Os dicionários dão à palavra várzea o significado de extensas áreas situadas nas planícies ou, ainda, o de terrenos cultivados e localizados à beira dos rios e dos riachos.

Pois bem, estranhamente, a maioria omite o significado de maior interesse e alcance pelo menos para nós que habitamos as cidades. Várzea é o local aonde se pratica futebol fora dos estádios destinados a esse esporte. Não só o futebol, pois é um local destinado a outras atividades de esporte e de lazer.

Lembro-me, na minha infância e juventude, no nosso "campinho", o do Olímpicos do Paraíso, situado na rua Stella com Oscar Porto, nós nos ocupávamos de práticas de outras naturezas. Jogávamos taco ou casinha. Com três pequenos pedaços de madeira, presos na ponta superior, fazia-se duas "casinhas", uma em cada ponta de um espaço determinado que deveriam ser derrubadas, com as tacadas ou arremessos da bolinha. 

Empinar papagaio, soltar balões e outras brincadeiras, como "lasca romeu", "mãe da lata", "malha" e até "bocha", também ocupavam esse espaço.
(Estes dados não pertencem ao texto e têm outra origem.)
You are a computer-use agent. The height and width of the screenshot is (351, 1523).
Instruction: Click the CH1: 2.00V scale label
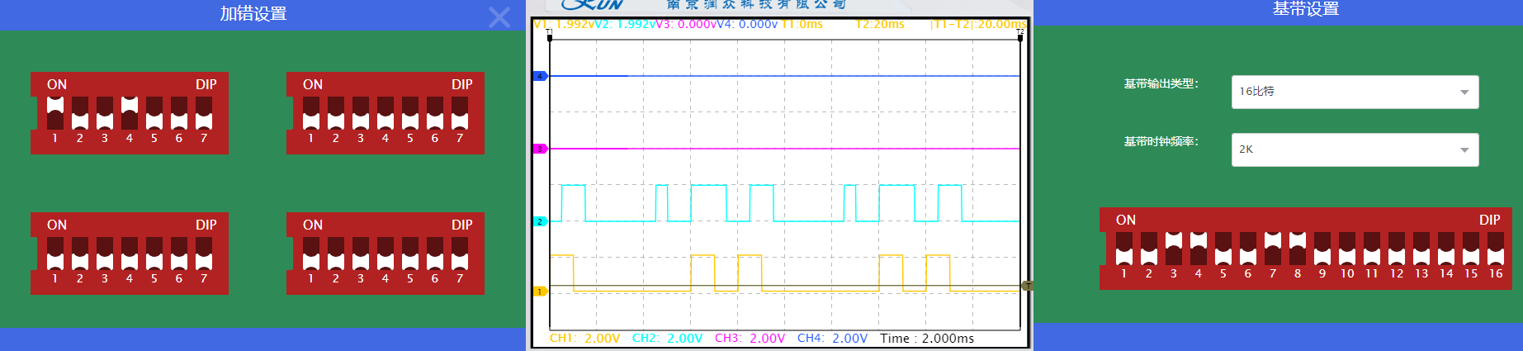click(x=585, y=339)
Aliás, por vezes, a sua destinação era desvirtuada. O campo se transformava em campo de batalha. Turmas rivais marcavam dia e hora para um confronto físico. Havia regras e normas que deveriam ser seguidas, como se obedece a um código de honra.

Havia um número certo de contendores que não poderia ser ultrapassado. Riscava-se uma linha horizontal. Cada grupo ficava postado em frente ao outro, assim que alguém ultrapassasse a linha a contenda tinha início. Outra regra sagrada, nada de armas ou de qualquer instrumento que fizesse às vezes de tapas daqui, tapas dali, por vezes um soco e um pontapé e nada mais. Naqueles tempos as brigas eram incruentas, não se feria não se matava. Não raras vezes selava-se a paz, em um bar.

O futebol era a destinação original desses campos. O futebol brasileiro muito deve a eles e aos "olheiros" que os frequentavam.

O campo da várzea possui uma indiscutível relevância para a própria sociedade, especialmente para as suas camadas menos favorecidas. Espaço de lazer e de sociabilidade, democrático espaço.

As agremiações de futebol localizadas nos bairros de São Paulo reuniam em torno de si não só jogadores como parte de seus habitantes. Os jogos especialmente os de domingo pela manhã atraiam adeptos do futebol, mas não só. Ali se confraternizava, bisbilhotava, flertava, namorava, petiscava e nos dias festivos ou dos grandes jogos, havia as célebres churrascadas, acompanhada de chope. Lembro-me que não havia "serpentina" para gelá-lo. Os barris eram cobertos por barras de gelo, envoltas em estopa para não que não se derretessem.

O campo de várzea é uma instituição nacional, e com ele não se deve brincar. Centros de sociabilidade principalmente nas periferias, carentes de espaços públicos, torna-se imprescindível a sua manutenção criação em terrenos abandonados. Temos que resistir à voracidade da cidade que engole os seus espaços de liberdade, congraçamento e harmonia bem como a sua própria memória.

Eles, embora em número bem menor do que no passado, ainda sobrevivem à ganância imobiliária. Certa vez, do andar alto de um prédio, algum barão do cimento, olhando para um conjunto de campos, exclamou suspirando: "que desperdício", estava se referindo-se aos prédios que ali poderiam ser construídos. Tempos depois aqueles campos foram substituídos por um parque. O barão teve que digerir a sua frustação.

Abro um parêntese, para lembrar que o futebol de várzea não precisa necessariamente ser praticado em um campo e nem jogado por vinte e dois jogadores. Também não é preciso nem ao menos uma bola. Pratica-se o futebol em qualquer lugar onde aja um espaço. Uma rua; um quintal; um beco; uma vila; um buraco qualquer com duas extremidades.

Aliás, por vezes se joga apenas com um "gol". Trata-se da chamada "meia linha", que em Santos é o "lelê". Um só goleiro. Bola fora é gol dele. Por vezes, bastam dois jogadores, um em cada gol. É o "gol a gol". Eles chutam e defendem. Sobre os gols, claro que são improvisados, com traves da mais diversa procedência. Pedaços de pau; latas; sapatos; tijolos. Bem se vê que as traves são só as laterais e imaginárias quanto à altura.

Resta a bola. Para se jogar na várzea basta algo que se pareça com a bola. O mais comum são as meias, que tomam a sua forma.

Quem gosta do futebol faz muitas concessões. E, ele por sua vez, tudo aceita, até para não ser esquecido.